おそらく本機の低音は、ディナウディオの中でも最も進んだものと言っていい。その点では上級機を凌ぐのは確かだ。そしてこれだけ低音がいいと、音楽全体の生命力が全く違ったものになる。

新Contourの3ウェイ機が実現した、ディナウディオの誇るべき金字塔

オーケストラのトゥッティ(全合奏)では起伏が大きく、そのため一音々々の彫りが深い。その落差の大きさが、ダイナミズムを広げ生命力を高めているわけである。そして常に厚く柔軟だ。ここが大切なところで、大音量のアタックでもがちがちに硬質な塊のような音になることがない。生の音はそのように荒っぽくなることはなく、どんなに厚手でもまた強烈でも弾力的で柔らかいものなのだ。

井上千岳氏とロナルド・ホフマン氏

ピアノやバロックでも、このごく生に近い手触りが備わっている。バロックのチェンバロやヴァイオリンはともすると硬質でぎすぎすしたものになりがちだが、ここではきめ細かな粘りと輝かしさが潤い豊かに描き出されている。そしてやはり厚いのだ。細かな余韻が打ち消されないためかもしれない。

ピアノのタッチもどこか違う。ことに低音部の実在感がそうだ。無機質で機械的な打鍵のタッチではなく、肉質感のある太さが乗っている。それがフォルテになっても崩れたり濁ったりすることがなく、どこまでも整然としていながら強靭だ。ニュアンスのデリケートなことは言うまでもない。



3ウェイだからいいというわけではないが、やはり下位2モデルとは情報量と再現力が違うようだ。このサイズとユニット構成は、単に広い空間のためにあるのではない。これでなければ出せない音を、どうしても現実のものにしたかったのだ。実に渾身の設計というべきかもしれない。ディナウディオの誇るべき金字塔と呼んで差し支えなさそうである。

★ ★ ★

# 練習問題
a - 抜粋のうち、「オーケストラのトゥッティ(全」から「んで差し支えなさそうである。」までを、両端も含めてそのまま書き写しなさい。
b - 抜粋に名前が出てくる楽器をすべて挙げなさい。

# 収集データ
★ ★ ★

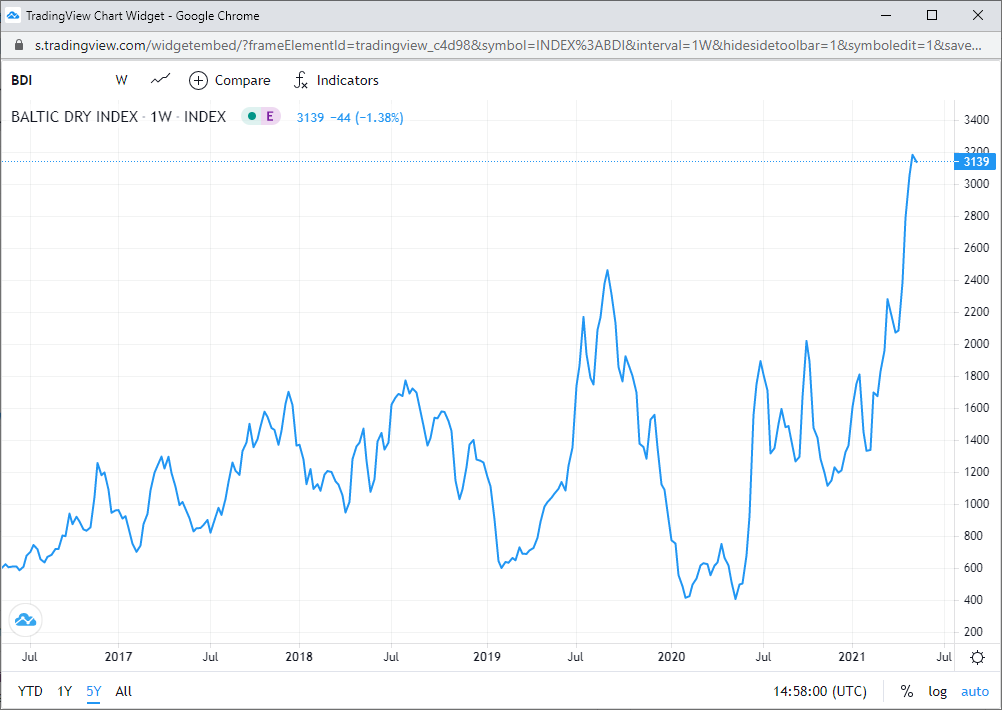The image size is (1002, 710).
Task: Open the W interval dropdown
Action: (x=121, y=80)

★ ★ ★

# 解答
a -
オーケストラのトゥッティ(全合奏)では起伏が大きく、そのため一音々々の彫りが深い。その落差の大きさが、ダイナミズムを広げ生命力を高めているわけである。そして常に厚く柔軟だ。ここが大切なところで、大音量のアタックでもがちがちに硬質な塊のような音になることがない。生の音はそのように荒っぽくなることはなく、どんなに厚手でもまた強烈でも弾力的で柔らかいものなのだ。

井上千岳氏とロナルド・ホフマン氏

ピアノやバロックでも、このごく生に近い手触りが備わっている。バロックのチェンバロやヴァイオリンはともすると硬質でぎすぎすしたものになりがちだが、ここではきめ細かな粘りと輝かしさが潤い豊かに描き出されている。そしてやはり厚いのだ。細かな余韻が打ち消されないためかもしれない。

ピアノのタッチもどこか違う。ことに低音部の実在感がそうだ。無機質で機械的な打鍵のタッチではなく、肉質感のある太さが乗っている。それがフォルテになっても崩れたり濁ったりすることがなく、どこまでも整然としていながら強靭だ。ニュアンスのデリケートなことは言うまでもない。



3ウェイだからいいというわけではないが、やはり下位2モデルとは情報量と再現力が違うようだ。このサイズとユニット構成は、単に広い空間のためにあるのではない。これでなければ出せない音を、どうしても現実のものにしたかったのだ。実に渾身の設計というべきかもしれない。ディナウディオの誇るべき金字塔と呼んで差し支えなさそうである。

b - ピアノ、チェンバロ、ヴァイオリン